6. The heat exchanger of claim 1, further including a third thermoelectric generator in thermal communication with the first side of the first tube and with the plurality of fins.

7. The heat exchanger of claim 1, wherein the first and second tubes are microchannel tubes.

8. A heat exchanger comprising:

an inlet header configured to receive refrigerant;

an outlet header configured to discharge refrigerant;

at least one tube in fluid communication with and extending between the inlet header and the outlet header, the at least one tube having a first side and an opposing second side and configured to pass the refrigerant from the inlet header to the outlet header;

a first thermoelectric generator in thermal communication with the first side of the at least one tube and with a surrounding environment; and

a second thermoelectric generator in thermal communication with the second side of the at least one tube and with the surrounding environment.

9. The heat exchanger of claim 8, wherein the at least one tube is a microchannel tube.

10. The heat exchanger of claim 8, wherein the surrounding environment comprises air.

11. The heat exchanger of claim 10, wherein at least one of the first thermoelectric generator and the second thermoelectric generator is electrically coupled to a fan, and further wherein the fan is at least partially powered by the at least one of the first thermoelectric generator and the second thermoelectric generator.

12. The heat exchanger of claim 11, wherein the fan is operable to generate a stream of air across the at least one tube.

13. The heat exchanger of claim 8, wherein the heat exchanger is a condenser within a refrigeration circuit, and wherein at least one of the first thermoelectric generator and the second thermoelectric generator is electrically coupled to a component of the refrigeration circuit.

14. The heat exchanger of claim 8, further including a third thermoelectric generator in thermal communication with the first side of the at least one tube and with a surrounding environment.

15. The heat exchanger of claim 14, further including a fourth thermoelectric generator in thermal communication with the second side of the at least one tube and with a surrounding environment.

16. The heat exchanger of claim 8, wherein at least one of the first thermoelectric generator and the second thermoelectric generator is thermally coupled to a plurality of fins, the fins disposed within the surrounding environment.

17. The heat exchanger of claim 8, wherein the first thermoelectric generator and the second thermoelectric generator are electrically connected in a series configuration.

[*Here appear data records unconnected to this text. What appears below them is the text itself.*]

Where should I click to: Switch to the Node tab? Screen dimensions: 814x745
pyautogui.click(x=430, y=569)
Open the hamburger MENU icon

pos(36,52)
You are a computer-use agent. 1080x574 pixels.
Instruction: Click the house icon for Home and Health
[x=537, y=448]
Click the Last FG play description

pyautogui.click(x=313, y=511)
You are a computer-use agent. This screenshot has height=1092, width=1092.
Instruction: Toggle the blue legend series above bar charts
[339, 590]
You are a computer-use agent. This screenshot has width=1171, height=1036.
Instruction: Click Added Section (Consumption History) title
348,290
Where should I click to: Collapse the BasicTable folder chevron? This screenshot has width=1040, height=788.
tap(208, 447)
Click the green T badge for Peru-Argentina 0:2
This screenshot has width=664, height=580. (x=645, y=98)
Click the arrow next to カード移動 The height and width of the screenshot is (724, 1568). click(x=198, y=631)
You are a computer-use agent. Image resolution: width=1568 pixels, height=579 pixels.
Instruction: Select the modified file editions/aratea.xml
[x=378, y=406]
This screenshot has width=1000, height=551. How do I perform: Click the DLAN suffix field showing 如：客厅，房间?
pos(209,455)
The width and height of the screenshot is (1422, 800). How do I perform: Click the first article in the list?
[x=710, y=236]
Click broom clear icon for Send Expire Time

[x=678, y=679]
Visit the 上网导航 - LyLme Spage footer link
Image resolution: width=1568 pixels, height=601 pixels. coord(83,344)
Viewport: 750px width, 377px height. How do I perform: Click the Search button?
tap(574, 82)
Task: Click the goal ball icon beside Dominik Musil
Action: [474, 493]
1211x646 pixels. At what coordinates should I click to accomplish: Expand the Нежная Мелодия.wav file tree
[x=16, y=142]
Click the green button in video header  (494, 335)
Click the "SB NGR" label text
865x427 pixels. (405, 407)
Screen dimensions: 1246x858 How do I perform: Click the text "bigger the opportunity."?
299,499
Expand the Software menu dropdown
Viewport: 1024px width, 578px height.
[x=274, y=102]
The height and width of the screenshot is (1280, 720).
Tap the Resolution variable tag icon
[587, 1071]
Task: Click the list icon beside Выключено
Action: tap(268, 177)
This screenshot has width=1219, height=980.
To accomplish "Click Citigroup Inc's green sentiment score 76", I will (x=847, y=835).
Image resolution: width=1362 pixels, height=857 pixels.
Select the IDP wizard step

18. The heat exchanger of claim 8, wherein the first thermoelectric generator and the second thermoelectric generator are electrically connected in a parallel configuration.

19. A method of operating a refrigerated merchandiser having a refrigeration system, the refrigeration system including a refrigerant condenser receiving compressed refrigerant from a compressor and discharging condensed refrigerant to a refrigerant evaporator, the condenser including at least one tube for directing refrigerant, the tube defining a surface area for exchanging heat from the refrigerant to the surrounding environment, the method comprising:

operating the refrigeration system;

extracting thermal energy from the surface area;

converting the thermal energy to electrical energy; and

transferring the electrical energy to an electrical device of the refrigerated merchandiser.

20. The method of claim 19, wherein transferring the electrical energy to an electrical device of the refrigerated merchandiser means transferring the electrical energy to an electrically-powered device.

21. The method of claim 20, wherein the electrically-powered device is a fan operable to generate a stream of air through the condenser.

22. The method of claim 20, wherein the electrically-powered device is a heater.

23. The method of claim 20, wherein the electrically-powered device is a light.

24. The method of claim 20, wherein the electrically-powered device is a valve of the refrigeration system.

25. The method of claim 19, wherein transferring the electrical energy to an electrical device of the refrigerated merchandiser means transferring the electrical energy to an electrical storage device.